第2話 クリストは手がかりを示される
都への旅路は決して楽な道ではない。
人気のない山道や森林、町と町の間に位置する平地ですら金品目当ての野盗や山賊、
ユマトも大陸の各国と同じく決して平穏に満ちた世界ではない。だからこそ修行の場として相応しく、こうして海を渡ってやってきたのだが。
そこで妃に迎えたい女性に巡り合えたのは運命の気まぐれという奴だろう。
「この先にある町はキントキンだったか」
都に向かう途中で立ち寄った中継都市のひとつ。
林業で栄えた山間の町で、他の町に続く行路以外は森林に囲まれた土地。
深い緑の闇に潜む妖怪変化や怪異の類は後を絶たず、また山賊どもが根城を築きやすいとも旅人の噂で聞いている。
それだけに華やかさに欠ける中継都市であるにもかかわらず、武芸者の仕事は比較的多く斡旋される町でもあった。
「いやぁ、あの山を越えれば町が見えてくる、ここまで来れば安心ってな」
キントキンへの道すがら、ついでに請け負った護衛対象が安堵の声を漏らす。
彼はキントキンに材木を運ぶ一団の棟梁で、今回は仕事の前金を受け取った帰りなのだという。

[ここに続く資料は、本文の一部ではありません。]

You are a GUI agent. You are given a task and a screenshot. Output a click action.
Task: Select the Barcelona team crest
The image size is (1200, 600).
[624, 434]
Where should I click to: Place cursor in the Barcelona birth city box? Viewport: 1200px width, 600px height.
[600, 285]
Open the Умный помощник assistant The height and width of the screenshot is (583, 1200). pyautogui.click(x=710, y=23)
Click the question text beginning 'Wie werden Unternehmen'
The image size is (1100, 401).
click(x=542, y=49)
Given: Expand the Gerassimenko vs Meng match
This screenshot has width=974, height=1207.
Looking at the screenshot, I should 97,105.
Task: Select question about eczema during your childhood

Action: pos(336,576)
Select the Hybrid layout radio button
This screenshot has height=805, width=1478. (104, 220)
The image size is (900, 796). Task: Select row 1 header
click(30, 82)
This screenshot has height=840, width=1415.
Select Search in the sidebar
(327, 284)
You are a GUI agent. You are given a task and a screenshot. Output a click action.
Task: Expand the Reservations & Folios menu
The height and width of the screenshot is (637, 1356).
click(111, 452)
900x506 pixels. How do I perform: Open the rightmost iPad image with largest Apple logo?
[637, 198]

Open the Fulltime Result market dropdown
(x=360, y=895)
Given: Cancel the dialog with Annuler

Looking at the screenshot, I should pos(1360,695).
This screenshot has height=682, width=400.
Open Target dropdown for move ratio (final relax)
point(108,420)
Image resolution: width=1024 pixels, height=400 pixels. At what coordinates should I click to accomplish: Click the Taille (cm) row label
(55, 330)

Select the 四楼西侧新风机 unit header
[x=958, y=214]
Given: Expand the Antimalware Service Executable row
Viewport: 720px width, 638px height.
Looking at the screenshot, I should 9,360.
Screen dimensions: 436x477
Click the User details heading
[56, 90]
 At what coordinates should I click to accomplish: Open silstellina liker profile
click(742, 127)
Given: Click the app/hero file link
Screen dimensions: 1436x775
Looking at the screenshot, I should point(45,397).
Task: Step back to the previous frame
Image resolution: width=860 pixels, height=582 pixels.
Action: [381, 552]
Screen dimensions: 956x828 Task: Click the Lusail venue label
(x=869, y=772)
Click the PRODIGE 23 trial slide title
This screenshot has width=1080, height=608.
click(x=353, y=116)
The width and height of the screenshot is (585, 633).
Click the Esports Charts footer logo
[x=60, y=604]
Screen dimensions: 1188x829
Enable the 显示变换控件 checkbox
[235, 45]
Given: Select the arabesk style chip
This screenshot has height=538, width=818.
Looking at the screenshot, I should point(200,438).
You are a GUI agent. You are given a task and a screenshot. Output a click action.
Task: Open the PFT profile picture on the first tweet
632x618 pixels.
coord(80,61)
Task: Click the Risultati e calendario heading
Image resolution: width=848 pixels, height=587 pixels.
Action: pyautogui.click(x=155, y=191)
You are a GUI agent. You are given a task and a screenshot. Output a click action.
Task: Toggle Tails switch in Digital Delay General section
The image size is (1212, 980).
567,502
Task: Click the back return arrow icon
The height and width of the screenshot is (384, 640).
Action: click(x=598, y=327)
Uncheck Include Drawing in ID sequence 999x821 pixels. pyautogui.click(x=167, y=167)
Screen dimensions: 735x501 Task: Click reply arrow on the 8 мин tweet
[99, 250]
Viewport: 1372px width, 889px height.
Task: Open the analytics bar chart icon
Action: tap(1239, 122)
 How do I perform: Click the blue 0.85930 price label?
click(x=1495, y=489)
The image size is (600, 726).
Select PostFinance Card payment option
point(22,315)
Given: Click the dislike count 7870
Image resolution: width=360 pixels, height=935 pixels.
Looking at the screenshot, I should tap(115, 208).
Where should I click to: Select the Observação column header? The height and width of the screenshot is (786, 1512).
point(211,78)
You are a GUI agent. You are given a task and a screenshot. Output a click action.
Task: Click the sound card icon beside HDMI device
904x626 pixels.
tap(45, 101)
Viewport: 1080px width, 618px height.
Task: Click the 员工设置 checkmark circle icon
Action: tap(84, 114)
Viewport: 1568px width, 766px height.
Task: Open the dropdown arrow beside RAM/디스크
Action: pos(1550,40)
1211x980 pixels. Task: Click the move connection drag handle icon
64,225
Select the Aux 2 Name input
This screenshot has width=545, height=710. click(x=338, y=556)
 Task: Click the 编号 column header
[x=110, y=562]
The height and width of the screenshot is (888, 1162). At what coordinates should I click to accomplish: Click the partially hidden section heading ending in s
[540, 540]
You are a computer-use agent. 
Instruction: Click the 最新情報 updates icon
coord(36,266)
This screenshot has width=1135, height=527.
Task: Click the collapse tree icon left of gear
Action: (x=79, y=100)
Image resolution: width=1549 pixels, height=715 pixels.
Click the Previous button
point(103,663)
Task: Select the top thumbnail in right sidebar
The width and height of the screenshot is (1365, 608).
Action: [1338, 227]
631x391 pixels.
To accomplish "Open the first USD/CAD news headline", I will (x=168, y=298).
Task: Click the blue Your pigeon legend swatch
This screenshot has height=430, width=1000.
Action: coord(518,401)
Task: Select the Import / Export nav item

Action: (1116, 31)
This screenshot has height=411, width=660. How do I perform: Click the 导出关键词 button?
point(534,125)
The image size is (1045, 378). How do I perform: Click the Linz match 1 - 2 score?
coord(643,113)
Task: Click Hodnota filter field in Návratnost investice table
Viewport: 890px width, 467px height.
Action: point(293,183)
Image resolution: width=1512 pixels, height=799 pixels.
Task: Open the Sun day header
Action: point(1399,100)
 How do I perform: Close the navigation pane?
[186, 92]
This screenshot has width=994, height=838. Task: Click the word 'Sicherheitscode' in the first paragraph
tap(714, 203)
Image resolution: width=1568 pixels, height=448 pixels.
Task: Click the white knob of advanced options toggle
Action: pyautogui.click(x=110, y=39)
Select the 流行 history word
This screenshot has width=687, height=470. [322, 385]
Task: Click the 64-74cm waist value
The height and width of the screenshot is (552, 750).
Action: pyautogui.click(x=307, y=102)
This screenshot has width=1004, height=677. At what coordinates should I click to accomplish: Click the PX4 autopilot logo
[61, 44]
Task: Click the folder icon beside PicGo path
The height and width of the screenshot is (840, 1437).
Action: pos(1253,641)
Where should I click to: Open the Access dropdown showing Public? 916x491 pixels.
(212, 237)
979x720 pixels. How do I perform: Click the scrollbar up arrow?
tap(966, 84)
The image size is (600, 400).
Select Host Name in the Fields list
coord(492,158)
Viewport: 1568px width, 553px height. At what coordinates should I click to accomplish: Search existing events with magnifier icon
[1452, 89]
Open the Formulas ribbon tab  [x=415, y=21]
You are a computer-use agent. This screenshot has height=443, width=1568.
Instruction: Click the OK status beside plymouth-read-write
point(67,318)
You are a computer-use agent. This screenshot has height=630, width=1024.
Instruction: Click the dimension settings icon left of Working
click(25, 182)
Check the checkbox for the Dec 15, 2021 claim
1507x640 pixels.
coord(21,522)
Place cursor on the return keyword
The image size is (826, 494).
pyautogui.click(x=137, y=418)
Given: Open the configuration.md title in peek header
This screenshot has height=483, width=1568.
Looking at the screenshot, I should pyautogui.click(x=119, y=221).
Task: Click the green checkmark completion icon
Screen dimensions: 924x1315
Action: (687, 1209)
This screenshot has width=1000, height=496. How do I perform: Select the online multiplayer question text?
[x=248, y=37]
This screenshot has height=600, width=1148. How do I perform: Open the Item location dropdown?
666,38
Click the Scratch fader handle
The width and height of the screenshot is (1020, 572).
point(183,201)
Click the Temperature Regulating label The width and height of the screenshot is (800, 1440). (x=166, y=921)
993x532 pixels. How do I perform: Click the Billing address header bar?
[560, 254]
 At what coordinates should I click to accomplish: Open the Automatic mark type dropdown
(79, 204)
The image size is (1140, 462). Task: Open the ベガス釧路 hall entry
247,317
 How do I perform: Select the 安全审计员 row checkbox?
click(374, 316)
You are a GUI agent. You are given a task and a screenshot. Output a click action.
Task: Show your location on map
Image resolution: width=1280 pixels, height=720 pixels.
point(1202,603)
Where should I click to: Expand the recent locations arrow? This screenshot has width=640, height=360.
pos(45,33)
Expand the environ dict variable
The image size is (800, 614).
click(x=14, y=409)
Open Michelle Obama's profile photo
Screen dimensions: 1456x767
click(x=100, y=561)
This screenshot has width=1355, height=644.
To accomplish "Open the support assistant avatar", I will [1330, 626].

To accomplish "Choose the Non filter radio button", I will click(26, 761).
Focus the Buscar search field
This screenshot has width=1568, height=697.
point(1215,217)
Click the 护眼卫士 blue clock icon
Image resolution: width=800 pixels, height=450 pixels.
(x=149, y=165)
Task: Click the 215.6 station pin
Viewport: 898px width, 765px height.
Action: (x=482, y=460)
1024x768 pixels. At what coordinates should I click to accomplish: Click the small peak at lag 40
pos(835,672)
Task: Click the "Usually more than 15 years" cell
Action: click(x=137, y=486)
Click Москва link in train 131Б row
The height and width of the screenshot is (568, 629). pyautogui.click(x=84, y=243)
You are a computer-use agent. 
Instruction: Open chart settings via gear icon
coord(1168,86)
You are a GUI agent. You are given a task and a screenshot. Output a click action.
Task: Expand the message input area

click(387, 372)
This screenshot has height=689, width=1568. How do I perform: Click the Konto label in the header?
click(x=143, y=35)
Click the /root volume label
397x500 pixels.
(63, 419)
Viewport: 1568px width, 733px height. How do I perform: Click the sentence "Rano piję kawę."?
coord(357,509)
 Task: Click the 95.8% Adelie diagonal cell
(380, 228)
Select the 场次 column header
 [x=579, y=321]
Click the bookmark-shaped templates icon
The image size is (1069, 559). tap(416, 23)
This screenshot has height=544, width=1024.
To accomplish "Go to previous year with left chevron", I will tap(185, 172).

私ともうひとりの武芸者を護衛に雇っている以上、身の安全に配慮しているのは分かるのだが左程の深刻さは感じていないのだろう。
「油断は大敵だ、棟梁」
「いやぁ、クリスさんは堅苦しいねえ」
気の緩みを突く、奇襲の基本である。
それに、
「素人が落伍した野盗なら、気配を殺す技術は無いだろうしな」
「……へ?」
前を向いたまま懐のナイフを林に向かって投げつける。ギャッ、と鈍い悲鳴が木々の間から耳に届いた。
ついでに湧き立つ殺気、これはほんの身近に
「でりゃあ!」
「甘い」
ギシリと金属の噛み合う音がした。
突然私に斬りかかってきたのは棟梁が雇ったもう一人の護衛。
不意を突いたつもりだったのだろう、男の剣を受け止めた私に向ける表情には驚愕が浮かんでいる。
「目の付け所は悪くなかったが」
「な、なんだと!?」
男が驚きに身を固めた瞬間に剣を弾く。
体勢を崩した男の顔が絶望に染まる前に一閃、斬り倒した。
「な、何がどうなってるんでい!?」
目の前で起こった突然の活劇に目を剝く棟梁、まだ事態を把握できていないのだろう。荒事と無縁の人生であれば当然ではあるが。
「棟梁、下がっていて欲しい。まだ終わっていないのだから」
「な、何が」
「野盗の襲撃が、だ」
つまりはそういう事なのだろう。
キントキンから余所の町に向かう旅団が運ぶ荷物は大半が木材、金目を物を狙う山賊野盗からすれば旨みが少ない。
むしろ余所の町に材木を運んだ帰り、売り上げ金を持って戻る時を狙う方が目当てにありつけるというわけである。
成程、悪党は悪党なりに効率を重んじているのだと無駄に感心する。
「そしてこの男は棟梁が前金を受け取った町から、棟梁を獲物に定めていたというわけだ」
商家を狙った賊の場合、仲間を店で働かせて内情を調べたり中から鍵を開けさせたりする『引き込み』という内応者を仕立てる事があると聞く。護衛に扮したこの男もその手合いだったのだ。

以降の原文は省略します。